With the VD application in mind I was thinking constantly about self-contained fragments, what I could capture in most cases in one scene, within a short duration of time. An approach that has similarities with recording material for factual television, but in this case I was not really thinking about coverage for linear editing. The coverage was about providing an overview of the story that gives viewers an insight into the character and his particular interest through an observational process. Now, I am logging the material and working out whether some scenes may be edited together into sequences.

practice-based and practice-led research

The Creativity and Cognition studios (@ UTS) write about what they see as the differences between practice-based and practice-led research. From the summary:

If a creative artefact is the basis of the contribution to knowledge, the research is practice-based

If the research leads primarily to new understandings about practice, it is practice-led.

expanded overview

Three key areas to consider in practice-related research referenced by C&C studios from the UK, the Arts and Humanities Research Board (now Council) (AHRB, 2000 ):

1. It must define a series of research questions or problems that will be addressed in the course of the research. It must also define its objectives in terms of seeking to enhance knowledge and understanding relating to the questions or problems to be addressed.

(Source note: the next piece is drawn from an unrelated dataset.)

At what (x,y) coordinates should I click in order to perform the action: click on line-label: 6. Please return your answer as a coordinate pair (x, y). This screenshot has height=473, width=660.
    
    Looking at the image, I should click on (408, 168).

2. It must specify a research context for the questions or problems to be addressed. It must specify why it is important that these particular questions or problems should be addressed, what other research is being or has been conducted in this area and what particular contribution this project will make to the advancement of creativity, insights, knowledge and understanding in this area.

3. It must specify the research methods for addressing and answering the research questions or problems. In the course of the research project, how to seek to answer the questions, or advance available knowledge and understanding of the problems must be shown. It should also explain the rationale for the chosen research methods and why they provide the most appropriate means by which to answer the research questions.